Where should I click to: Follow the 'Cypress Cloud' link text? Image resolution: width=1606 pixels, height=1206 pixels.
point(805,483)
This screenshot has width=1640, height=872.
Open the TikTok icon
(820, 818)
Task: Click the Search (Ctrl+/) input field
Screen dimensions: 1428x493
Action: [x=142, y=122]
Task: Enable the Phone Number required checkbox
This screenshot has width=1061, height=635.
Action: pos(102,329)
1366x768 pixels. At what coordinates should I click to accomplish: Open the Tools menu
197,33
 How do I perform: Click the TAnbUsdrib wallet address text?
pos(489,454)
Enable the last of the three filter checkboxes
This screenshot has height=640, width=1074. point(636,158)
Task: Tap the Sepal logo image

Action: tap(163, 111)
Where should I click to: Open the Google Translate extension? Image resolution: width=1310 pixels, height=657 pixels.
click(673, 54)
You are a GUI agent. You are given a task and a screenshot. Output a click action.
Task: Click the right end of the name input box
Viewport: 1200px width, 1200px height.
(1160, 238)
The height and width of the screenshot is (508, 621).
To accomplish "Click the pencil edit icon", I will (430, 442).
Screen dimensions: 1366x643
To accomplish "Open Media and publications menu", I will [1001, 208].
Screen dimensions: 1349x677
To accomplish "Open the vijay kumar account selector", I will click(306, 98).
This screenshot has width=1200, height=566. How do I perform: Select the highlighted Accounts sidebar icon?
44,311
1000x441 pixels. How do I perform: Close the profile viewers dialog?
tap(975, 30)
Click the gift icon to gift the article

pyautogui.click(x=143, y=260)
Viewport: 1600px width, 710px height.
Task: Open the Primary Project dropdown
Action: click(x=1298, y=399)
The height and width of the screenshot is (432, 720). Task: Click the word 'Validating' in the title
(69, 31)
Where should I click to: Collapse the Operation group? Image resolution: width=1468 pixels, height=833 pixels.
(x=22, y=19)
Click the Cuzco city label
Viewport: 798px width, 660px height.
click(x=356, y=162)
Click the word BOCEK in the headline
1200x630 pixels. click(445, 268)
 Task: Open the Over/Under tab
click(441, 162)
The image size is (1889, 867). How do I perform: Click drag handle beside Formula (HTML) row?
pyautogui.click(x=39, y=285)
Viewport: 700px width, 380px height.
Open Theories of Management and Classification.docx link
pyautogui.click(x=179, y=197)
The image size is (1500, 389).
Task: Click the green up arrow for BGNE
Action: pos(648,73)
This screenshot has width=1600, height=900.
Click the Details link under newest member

* [Prompt]:
Everything in the listing needs to appear again exactly.

* [Written response]:
Where should I click to: Follow the 'Cypress Cloud' link text? Image resolution: width=1606 pixels, height=1206 pixels.
point(805,483)
This screenshot has width=1640, height=872.
Open the TikTok icon
(820, 818)
Task: Click the Search (Ctrl+/) input field
Screen dimensions: 1428x493
Action: [x=142, y=122]
Task: Enable the Phone Number required checkbox
This screenshot has width=1061, height=635.
Action: pos(102,329)
1366x768 pixels. At what coordinates should I click to accomplish: Open the Tools menu
197,33
 How do I perform: Click the TAnbUsdrib wallet address text?
pos(489,454)
Enable the last of the three filter checkboxes
This screenshot has height=640, width=1074. point(636,158)
Task: Tap the Sepal logo image

Action: tap(163, 111)
Where should I click to: Open the Google Translate extension? Image resolution: width=1310 pixels, height=657 pixels.
click(673, 54)
You are a GUI agent. You are given a task and a screenshot. Output a click action.
Task: Click the right end of the name input box
Viewport: 1200px width, 1200px height.
(1160, 238)
The height and width of the screenshot is (508, 621).
To accomplish "Click the pencil edit icon", I will (430, 442).
Screen dimensions: 1366x643
To accomplish "Open Media and publications menu", I will [1001, 208].
Screen dimensions: 1349x677
To accomplish "Open the vijay kumar account selector", I will click(306, 98).
This screenshot has width=1200, height=566. How do I perform: Select the highlighted Accounts sidebar icon?
44,311
1000x441 pixels. How do I perform: Close the profile viewers dialog?
tap(975, 30)
Click the gift icon to gift the article

pyautogui.click(x=143, y=260)
Viewport: 1600px width, 710px height.
Task: Open the Primary Project dropdown
Action: click(x=1298, y=399)
The height and width of the screenshot is (432, 720). Task: Click the word 'Validating' in the title
(69, 31)
Where should I click to: Collapse the Operation group? Image resolution: width=1468 pixels, height=833 pixels.
(x=22, y=19)
Click the Cuzco city label
Viewport: 798px width, 660px height.
click(x=356, y=162)
Click the word BOCEK in the headline
1200x630 pixels. click(445, 268)
 Task: Open the Over/Under tab
click(441, 162)
The image size is (1889, 867). How do I perform: Click drag handle beside Formula (HTML) row?
pyautogui.click(x=39, y=285)
Viewport: 700px width, 380px height.
Open Theories of Management and Classification.docx link
pyautogui.click(x=179, y=197)
The image size is (1500, 389).
Task: Click the green up arrow for BGNE
Action: pos(648,73)
This screenshot has width=1600, height=900.
Click the Details link under newest member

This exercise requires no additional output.